We are finished the fieldwork for Fayum 2010! Today we are in the house packing up and most importantly backing up. We have built a GIS during the course of the season but there are always clean up jobs to do at the end of the season. We spent last night going over the structure of the GIS making sure that the symbols we use to represent the various types of data we have recorded are consistent. Kane established a symbol set for the codes that we used to describe the surface sediments on the transects that we recorded. Tash reset the photo names for the transects so that we can implement dynamic links in the GIS. Josh took photos every 20m across the transects both EW and NS before logging began. These are filed for each transect along with all the other data we recorded at that location. The dynamic link means that anyone using the GIS can view these photos just by clicking an icon. It helps when we are back in NZ, the US and the Netherlands (project members come from all three countries) and need to remember what the locations we recorded looked like.

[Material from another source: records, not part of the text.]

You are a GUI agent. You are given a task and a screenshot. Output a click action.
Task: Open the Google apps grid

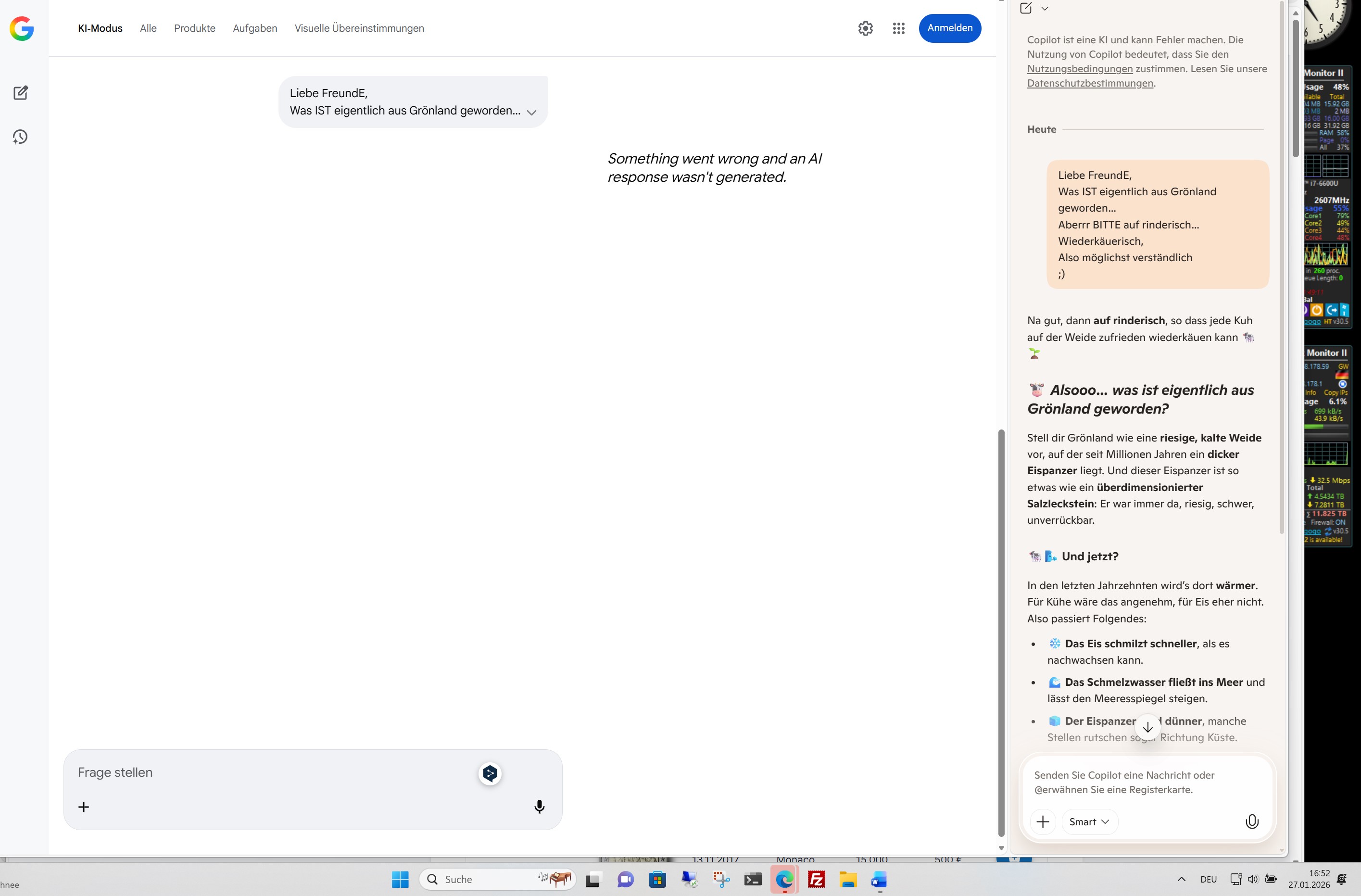(x=898, y=28)
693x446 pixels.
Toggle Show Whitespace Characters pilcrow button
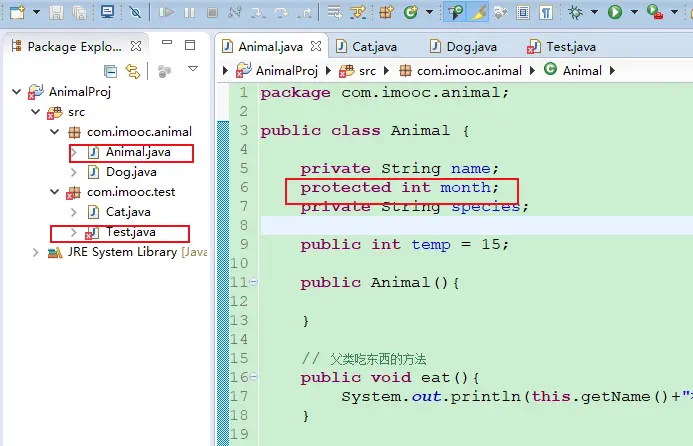point(546,12)
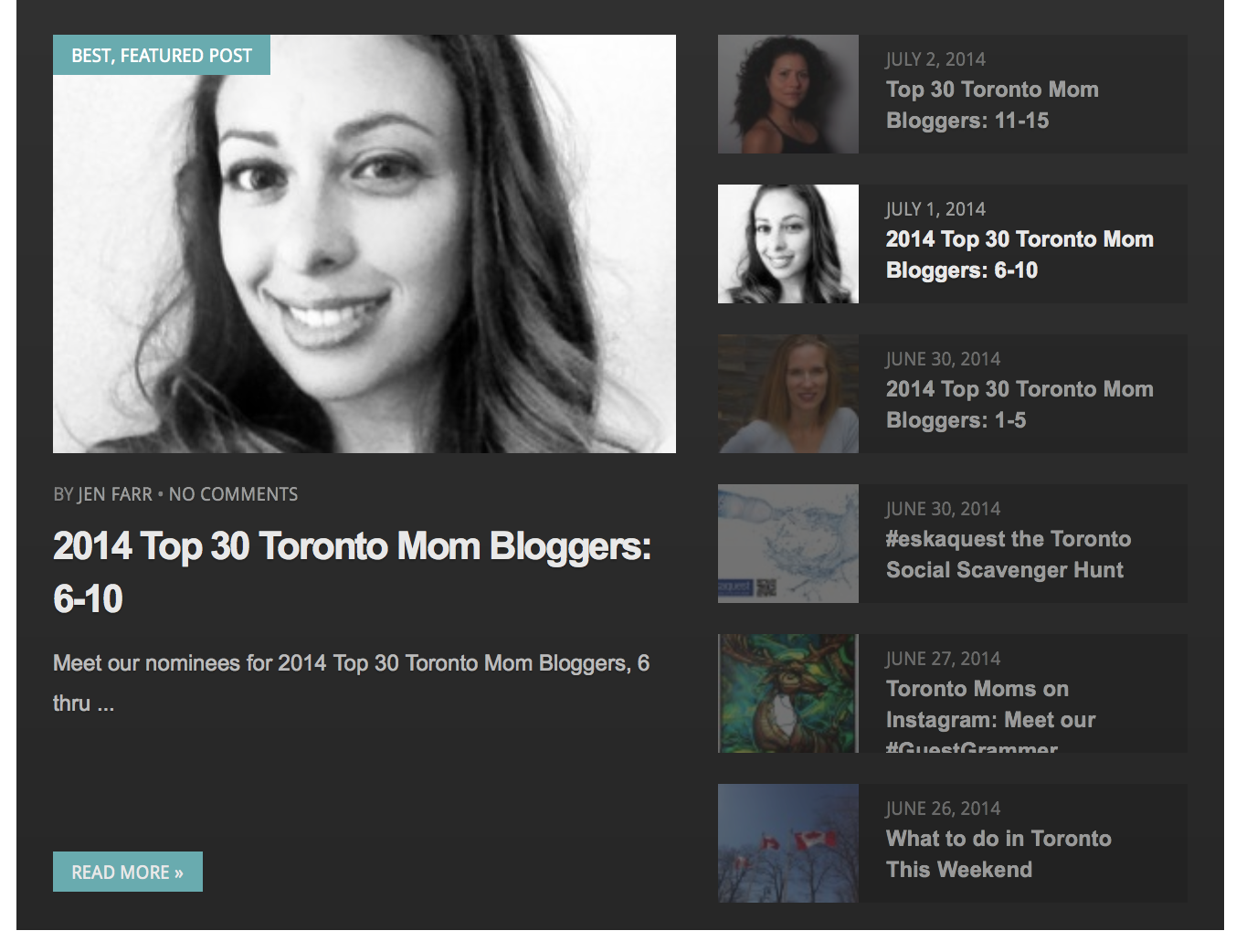This screenshot has height=952, width=1257.
Task: Click the READ MORE » button
Action: click(x=128, y=872)
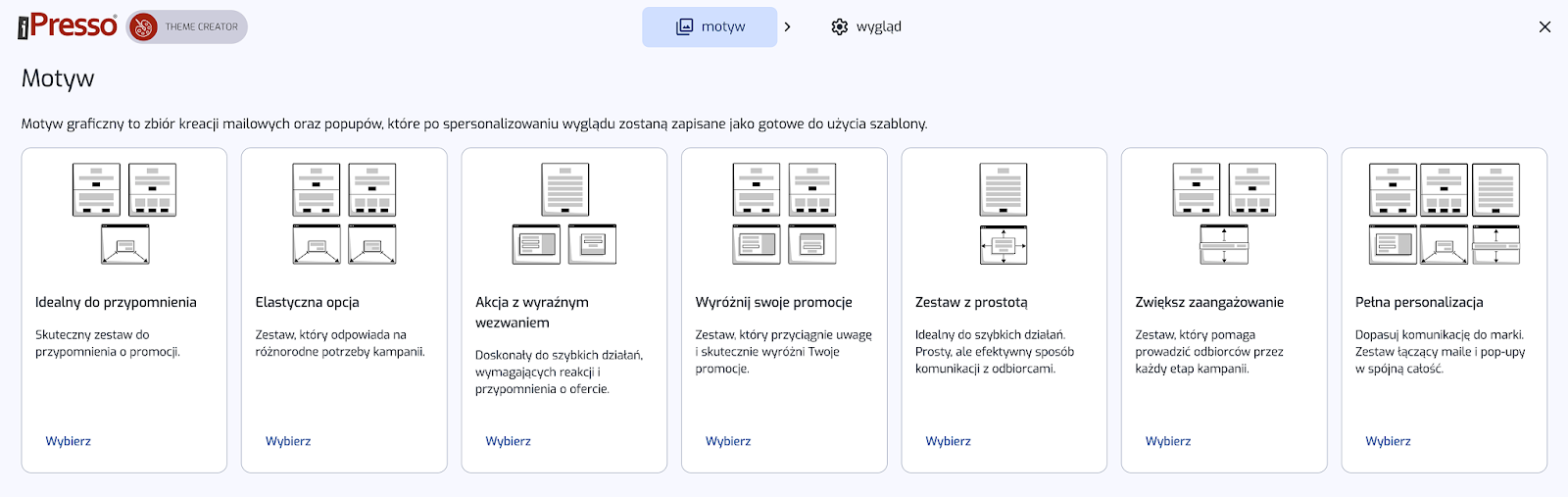This screenshot has width=1568, height=497.
Task: Click Wybierz under Elastyczna opcja
Action: coord(288,441)
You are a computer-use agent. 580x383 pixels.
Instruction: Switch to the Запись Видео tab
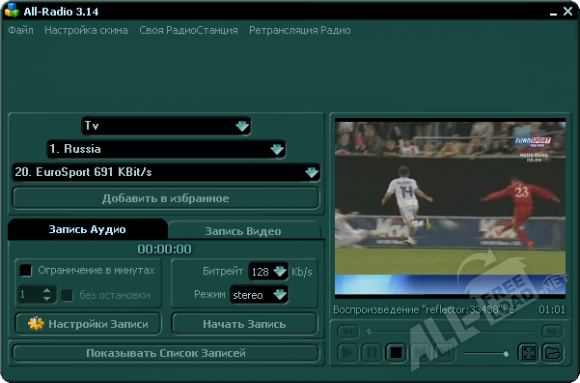(243, 231)
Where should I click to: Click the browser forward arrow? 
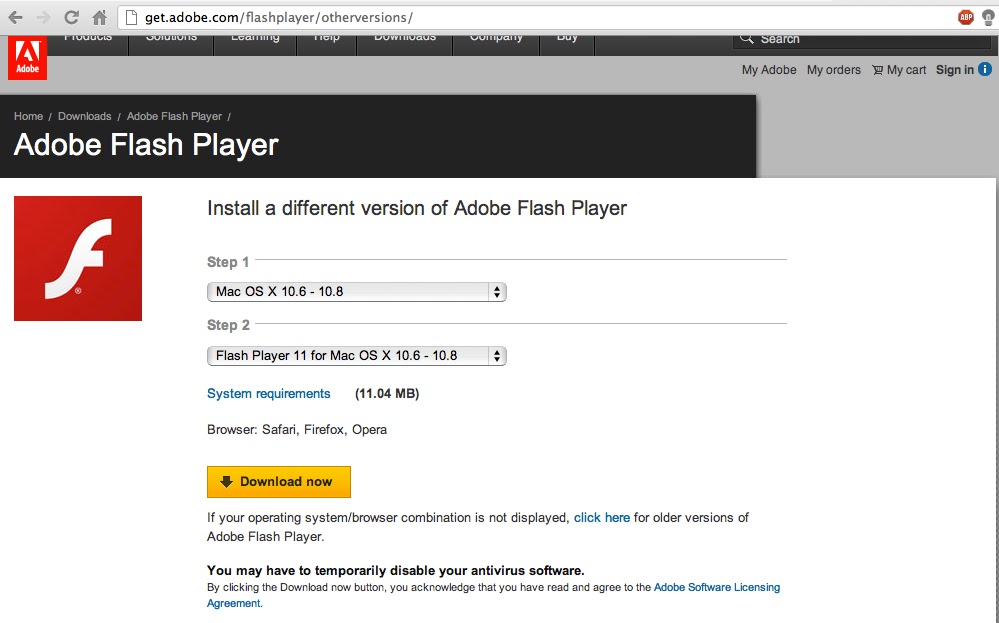coord(43,17)
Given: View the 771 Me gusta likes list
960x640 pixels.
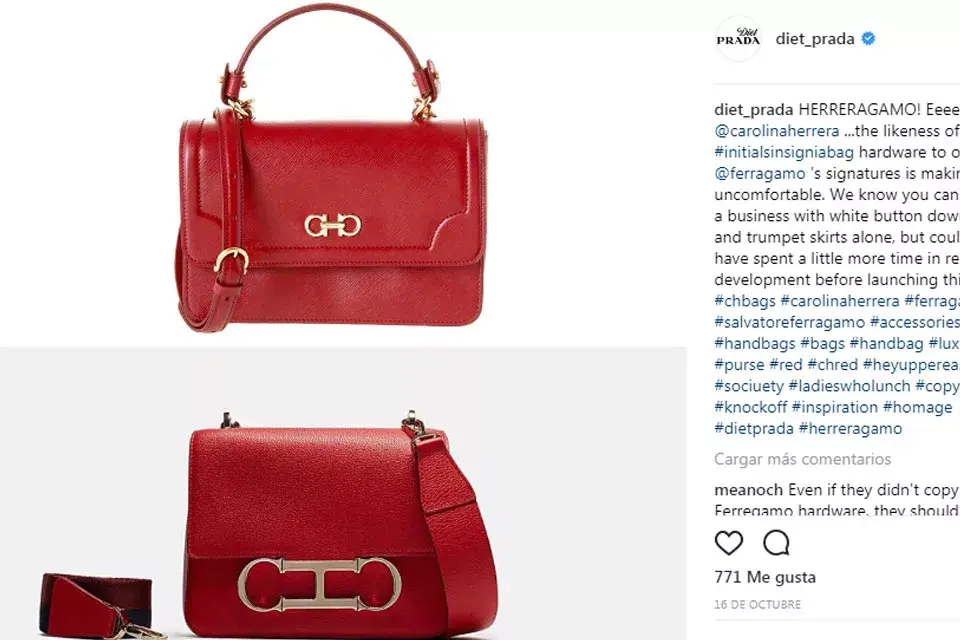Looking at the screenshot, I should click(x=765, y=577).
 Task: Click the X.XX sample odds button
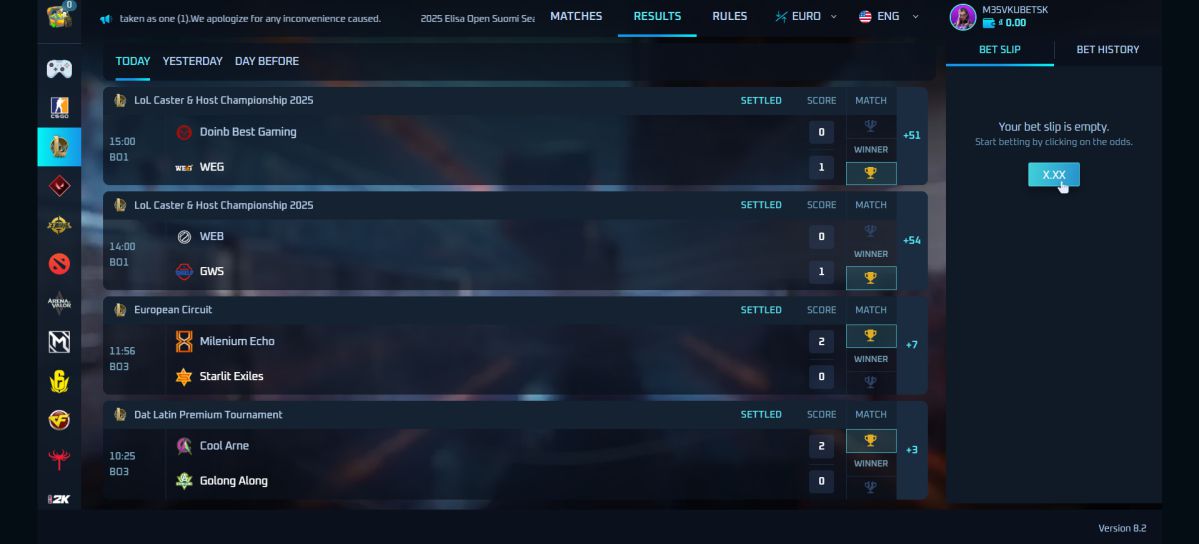click(1054, 174)
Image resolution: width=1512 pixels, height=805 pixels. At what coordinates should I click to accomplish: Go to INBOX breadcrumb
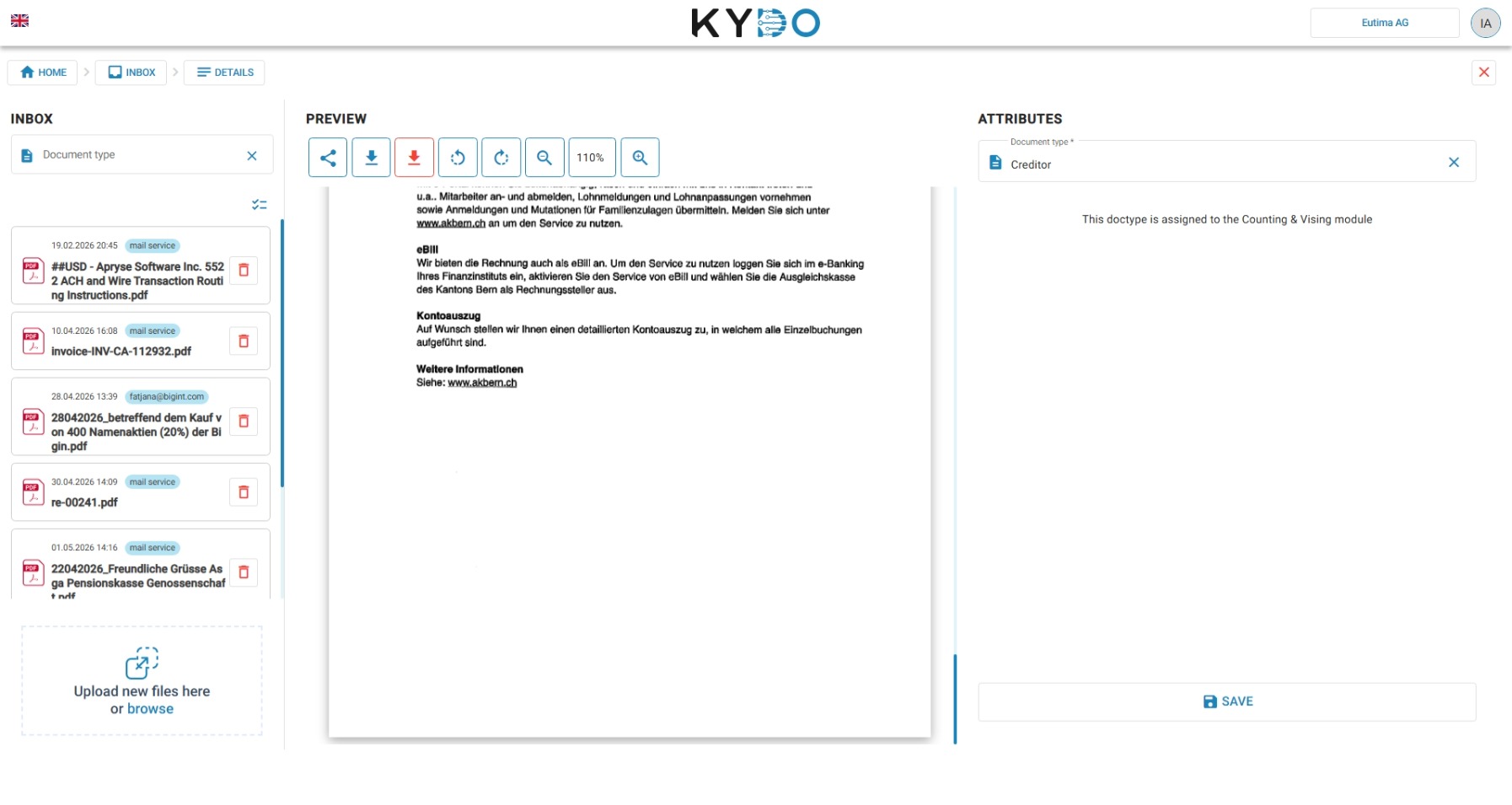[131, 72]

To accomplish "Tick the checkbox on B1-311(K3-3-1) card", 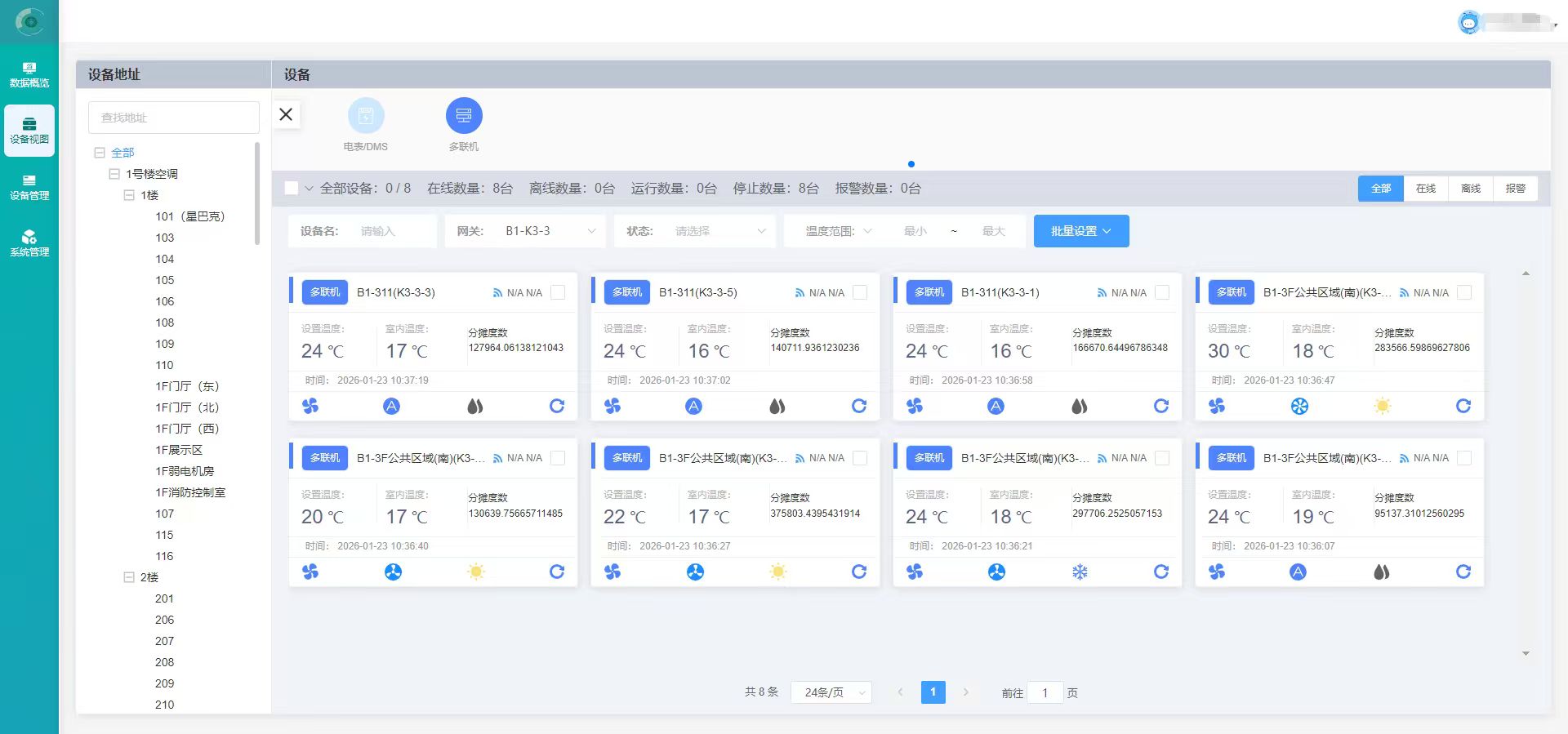I will click(x=1162, y=292).
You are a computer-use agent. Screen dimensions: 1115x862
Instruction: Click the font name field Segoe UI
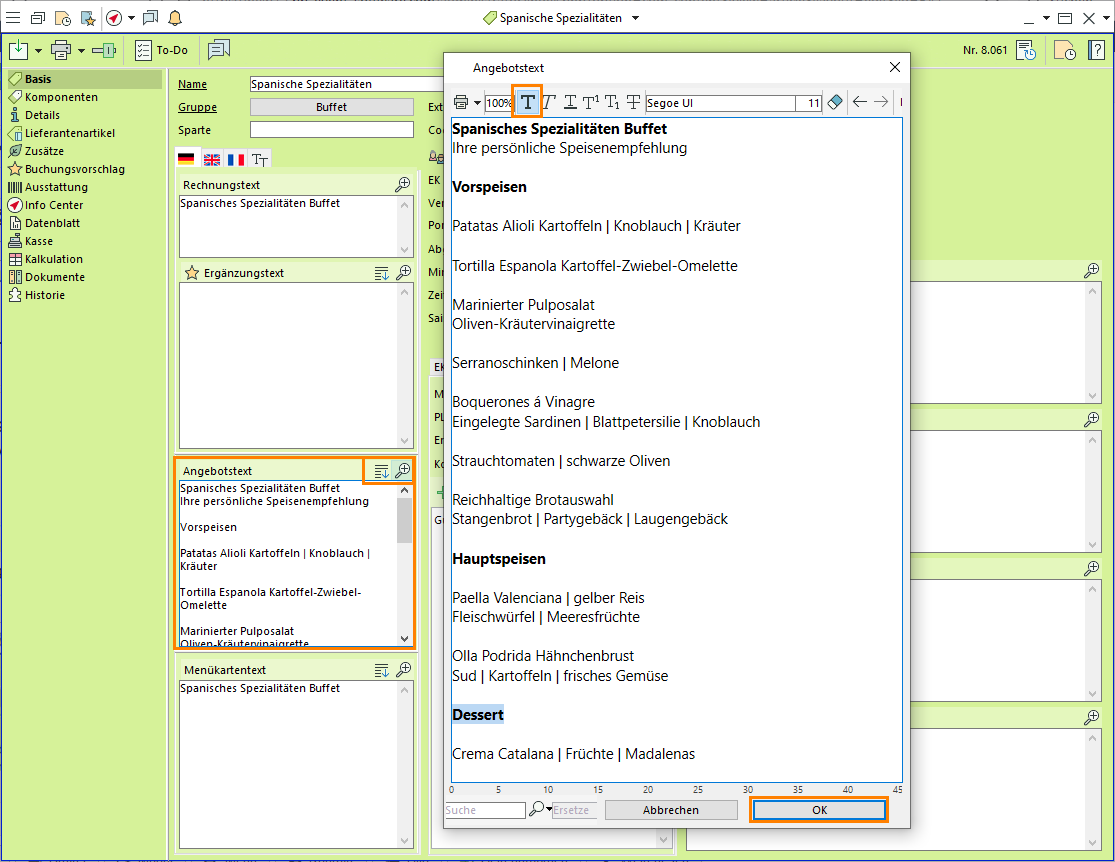click(720, 103)
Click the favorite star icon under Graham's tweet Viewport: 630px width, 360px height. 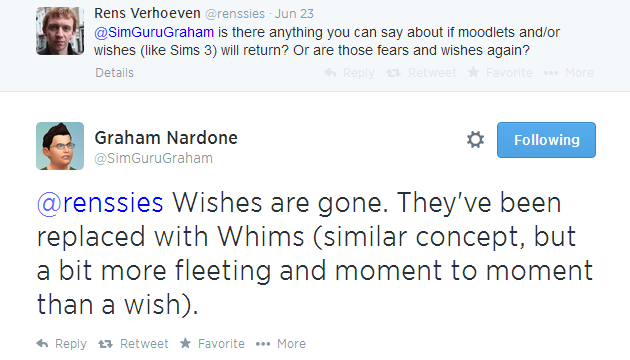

Because team members will be working on the data we gathered throughout the year it’s important that the GIS and associated folders of data are very well structured otherwise it will be a continual headache finding where we put a particular record. We have adopted an ‘object orientated’ approach. We have a small set of types of units that we have recorded in the field: the survey transects, hearths, grindstones, geomorphic sections. These are individually numbered and the data is structured so that every data record (total station survey, photo etc.) relevant tot that object is stored within the object folder. We use the GIS to integrate the different data types that we have collected – exploiting the database management function of the GIS. Because we are dealing with such a large area (the X1 region we worked in this season was 3km wide EW) a GIS is also essential for understanding spatial distributions.
Photographs are a critical part of our data acquisition and are one of the reasons that we amass such a large quantity of data during the season. We save high resolution photos because sometimes it is necessary to look at images in detail. The downside is that data backup takes some time – the master data files for 2010 are around 20 gigs. We also keep copies of the data that was downloaded from the various instruments we use. This means that if for some reason we found an error we could track back to the original data file where the error occurred. But we hope that we have found and fixed any errors in the field!
We backup onto several different machines and portable disks. The danger of data loss is an issue but can be overcome by making sure that there are lots of copies. We send the data back on a variety of different machines with people flying in different directions. Back in our various home universities the data is backed up again onto servers. This minimizes the threat of data loss to acceptable levels. We really have little alternative – given the type of data requirements needed for this project a ‘paper record’ would be impossible to create.